图5为本发明实施例图1中步骤S106的流程图。
图6为本发明实施例图1中步骤S106B的流程图。
图7为本发明实施例非接触性心率检测系统实施例二的程序模块示意图。
图8为本发明计算机设备实施例三的硬件结构示意图。
具体实施方式
为了使本发明的目的、技术方案及优点更加清楚明白,以下结合附图及实施例,对本发明进行进一步详细说明。应当理解,此处所描述的具体实施例仅用以解释本发明,并不用于限定本发明。基于本发明中的实施例,本领域普通技术人员在没有做出创造性劳动前提下所获得的所有其他实施例,都属于本发明保护的范围。
实施例一
参阅图1,示出了本发明实施例一之非接触性心率检测方法的步骤流程图。可以理解,本方法实施例中的流程图不用于对执行步骤的顺序进行限定。下面以计算机设备2为执行主体进行示例性描述。具体如下。
步骤S100,获取待处理视频中的多帧人脸图像。
示例性的,参阅图2,步骤S100包括:
步骤S100A,依据时间顺序逐帧获取所述视频信息中的每帧图像的人脸图像信息;
步骤S100B,统计有效图像的图像帧数,所述有效图像为所述视频信息中含人脸图像信息的一个或多个图像;
步骤S100C,当所述有效图像的图像帧数大于预设阈值时,进入下一步则停止获取所述视频信息中的每帧图像的人脸图像信息。
具体的,有效图像的图像帧数大于预设阈值时,则初步判断有活体存在,否则判断为无活体存在,该步骤用于确定待测用户是否进入拍摄范围内。
步骤S102,提取所述多帧人脸图像中的预设面部区域。
具体的,为避免使用整张人脸导致地噪声干扰,可以选取人脸图像信息的鼻子区域和额头区域作为预设面部区域,鼻子区域和额头区域毛细血管比较丰富,从而具有更好的心率检测效果,且噪音干扰小。鼻子三角区域包括三个特征点,额头区域包括四个特征点,各个区域的特征点形成拓扑结构,这些拓扑结构来表征这些区域的图模型,各个特征点便是这些拓扑结构的节点,这些节点主要通过尺度不变特征变换匹配算法和节点位置关系进行提取和筛选;然后,对每一个每个节点邻域进行精细化特征提取,节点之间的距离标定,这就形成了鼻子三角区域和额头的四个关键区域的特征点图。
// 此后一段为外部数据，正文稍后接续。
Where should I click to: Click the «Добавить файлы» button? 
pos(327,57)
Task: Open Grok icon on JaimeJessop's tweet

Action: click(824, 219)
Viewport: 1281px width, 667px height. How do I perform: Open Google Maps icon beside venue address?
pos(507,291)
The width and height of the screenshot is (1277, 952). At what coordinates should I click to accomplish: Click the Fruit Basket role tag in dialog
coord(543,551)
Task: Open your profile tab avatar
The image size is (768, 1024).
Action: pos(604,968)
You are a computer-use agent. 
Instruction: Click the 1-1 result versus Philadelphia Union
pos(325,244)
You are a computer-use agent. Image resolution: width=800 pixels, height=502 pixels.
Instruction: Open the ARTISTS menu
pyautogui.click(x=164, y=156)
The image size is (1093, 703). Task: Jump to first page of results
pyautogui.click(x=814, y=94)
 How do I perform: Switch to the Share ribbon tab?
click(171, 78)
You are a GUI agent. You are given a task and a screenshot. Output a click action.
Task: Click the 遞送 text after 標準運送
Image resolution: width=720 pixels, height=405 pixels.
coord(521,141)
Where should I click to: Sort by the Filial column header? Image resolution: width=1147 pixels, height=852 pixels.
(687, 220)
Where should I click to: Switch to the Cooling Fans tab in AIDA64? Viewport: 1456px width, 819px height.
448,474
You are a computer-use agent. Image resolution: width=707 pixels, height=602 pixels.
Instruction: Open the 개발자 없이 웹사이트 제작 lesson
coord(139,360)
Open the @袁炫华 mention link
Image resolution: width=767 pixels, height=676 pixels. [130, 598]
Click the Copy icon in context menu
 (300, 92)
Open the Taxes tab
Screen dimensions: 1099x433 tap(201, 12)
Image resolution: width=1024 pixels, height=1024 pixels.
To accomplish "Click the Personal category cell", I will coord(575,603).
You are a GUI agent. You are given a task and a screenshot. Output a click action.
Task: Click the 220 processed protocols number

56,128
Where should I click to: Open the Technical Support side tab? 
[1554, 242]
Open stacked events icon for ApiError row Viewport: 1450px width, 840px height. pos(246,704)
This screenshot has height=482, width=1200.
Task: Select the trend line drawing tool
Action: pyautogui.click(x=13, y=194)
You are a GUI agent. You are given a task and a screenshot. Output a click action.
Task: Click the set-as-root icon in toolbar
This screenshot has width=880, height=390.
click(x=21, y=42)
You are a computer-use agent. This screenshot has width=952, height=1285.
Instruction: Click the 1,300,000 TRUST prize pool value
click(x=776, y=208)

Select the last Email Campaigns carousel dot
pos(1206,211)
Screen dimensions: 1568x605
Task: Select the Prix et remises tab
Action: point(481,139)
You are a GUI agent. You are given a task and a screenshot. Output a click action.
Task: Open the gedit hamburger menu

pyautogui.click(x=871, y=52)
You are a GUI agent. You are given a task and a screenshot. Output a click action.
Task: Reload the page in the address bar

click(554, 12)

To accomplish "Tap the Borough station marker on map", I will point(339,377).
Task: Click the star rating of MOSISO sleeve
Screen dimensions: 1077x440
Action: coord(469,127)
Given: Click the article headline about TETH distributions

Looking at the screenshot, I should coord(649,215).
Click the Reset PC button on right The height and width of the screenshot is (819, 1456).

步骤S104,获取所述预设面部区域的R通道、G通道和B通道的像素值矩阵,并从所述R通道、G通道和B通道中选取其中一个通道作为目标通道。
具体的,可以通过图像算法(如OpenCV算法)获取预设面部区域中各个像素点的区域像素值矩阵。预设面部区域可以为50mm*50mm,所提取的像素值矩阵可以为50*50*3的区域像素值矩阵,区域像素值矩阵中的每个数据用于表示每帧某个通道中的对应像素点的像素值。
示例性的,参阅图3,步骤S104包括:
步骤S104A,将所述R通道、G通道和B通道中各个通道的像素值矩阵通过快速傅里叶变换做频域变换以得到各个通道的通道能量。
进一步的,参阅图4,步骤S104A进一步包括:
步骤S104A1,根据获取每帧所述R通道、G通道和B通道中各个通道的区域像素值矩阵;
步骤S104A2,将各所述R通道、G通道和B通道的区域像素值矩阵逐帧进行拼接得到像素值矩阵;
步骤S104A3,计算各个通道的通道能量。
具体的,通道能量表示各R通道、G通道和B通道的像素值矩阵的变化值。
示例性的,步骤S104A3包括:
将所述R通道、G通道和B通道中各个通道的像素值矩阵通过快速傅里叶变换做频域变换:
将各通道的像素值矩阵以x(n)表示,并将x(n)进行分解为偶数与奇数的两个序列之和,即:
x(n)=x1(n)+x2(n);
x1(n)和x2(n)的时间长度都是N/2,N表示各通道选取的时间长度,x1(n)是偶数序列,x2(n)是奇数序列,再对像素值矩阵进行快速傅里叶变换运算,所述快速傅里叶变换计算公式如下:
计算各通道的X(k)的值得到所述通道能量。
步骤S104B,选择能量最大的通道作为所述目标通道。
具体的,将最大X(k)的值对应的通道作为目标通道,表示该目标通道的变化值最大。
步骤S106,通过欧拉影像放大对所述目标通道对应的像素值矩阵进行放大,以得到心血管脉搏波序列。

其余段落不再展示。